RedHack Cyber activists Turkey Leak TTNET Customer Details
RedHack, the Turkish cyberactivist group, has released details of hundreds of government officials online. Tumblr

Hacktivist group RedHack has published over 600 records relating to Turkish government officials after breaching the security of the biggest internet service provider in Turkey.

RedHack has claimed it has also breached the security and obtained customer data from mobile operators Vodafone and TurkCell which it is threatening to release in the coming days.

RedHack is a Turkish, Marxist-Leninist hackers collective which was established as far back as the late 1990s. It typically uses "defacement hacking" to "raise awareness of the poor against the elite that tries to strip our rights and freedoms" according to the group's website.

The details released today are from TTNET, Turkey's largest internet service provider with seven million customers. However, the group has selected to release only details relating to government officials including members of the National Intelligence Organisation, the General Directorate of Security, and various other ministries.

Matter of principle

The group has posted the details online including names, ID numbers, phone numbers, email addresses, billing addresses, and service package details.

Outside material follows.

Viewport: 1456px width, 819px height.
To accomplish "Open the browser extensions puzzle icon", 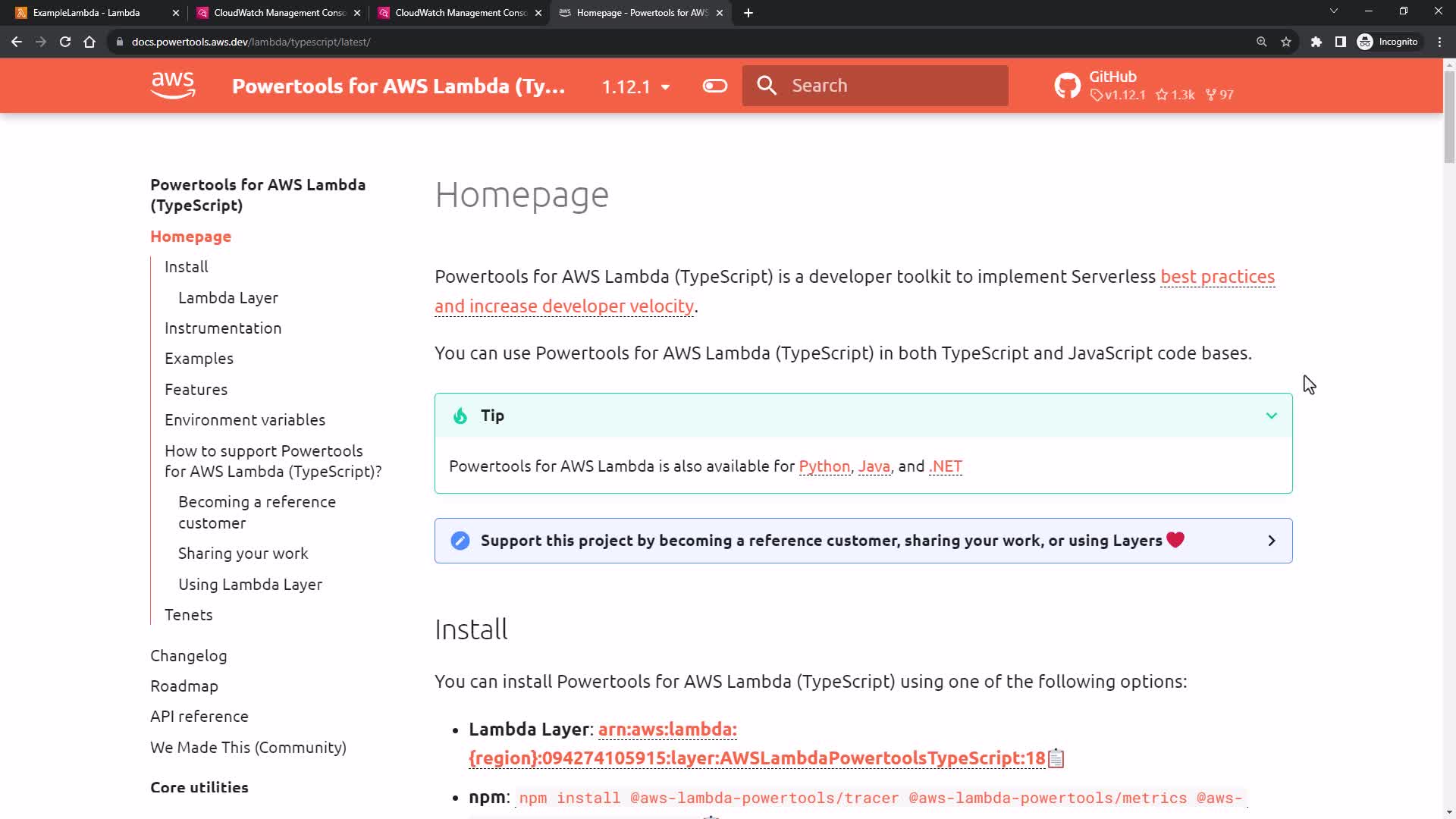I will [x=1316, y=42].
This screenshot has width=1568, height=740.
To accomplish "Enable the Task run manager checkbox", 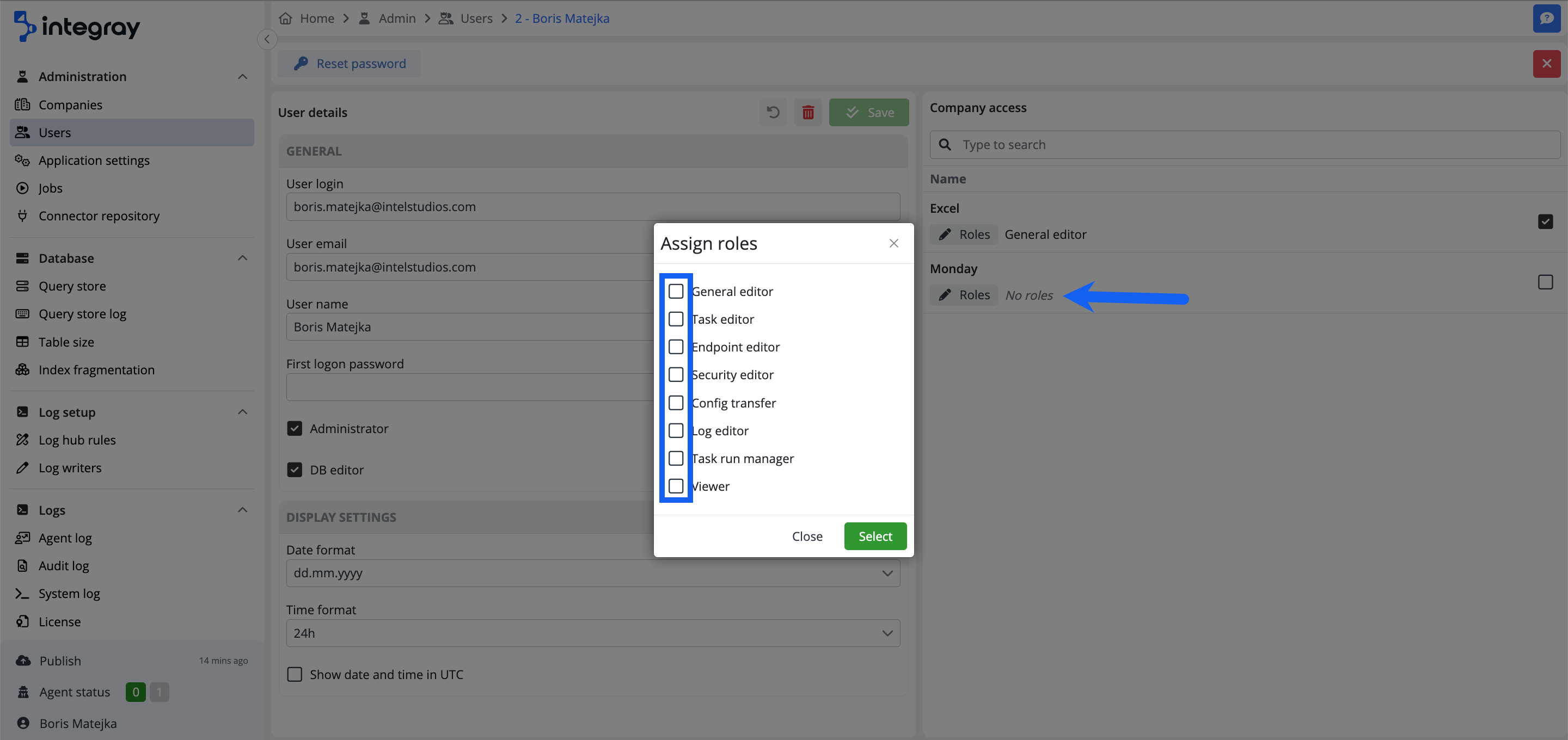I will pos(676,458).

In a statement to Softpedia, a RedHack spokesperson said: "Ordinary public membership details will not be shared as a matter of principle. In the coming days we'll continue with those exploiting the country. No public information will be shared. Our people can be at ease."

The group is now working through the data it claims to have stolen from Vodafone and TurkCell, and says it is targeting anyone who "commits injustices" especially those in the security forces, military, intelligence and government.

"[The] purpose of this action is to prove no one and no system is 100% secure," the hackers noted.

Target

The attack has been dedicated to Ali Ismail Korkmaz, who was killed during the Gezi protests last June.

RedHack has been a target for the police in Turkey for many years but the authorities have so far failed to track down the group.

In May, 2012, the cyberactivist group attacked the websites of milk companies following a scandal in which hundreds of children were poisoned by state-distributed milk in schools.

Just last month the group once again breached the TurkCell security and released the phone numbers of more than 4,000 individuals who worked there.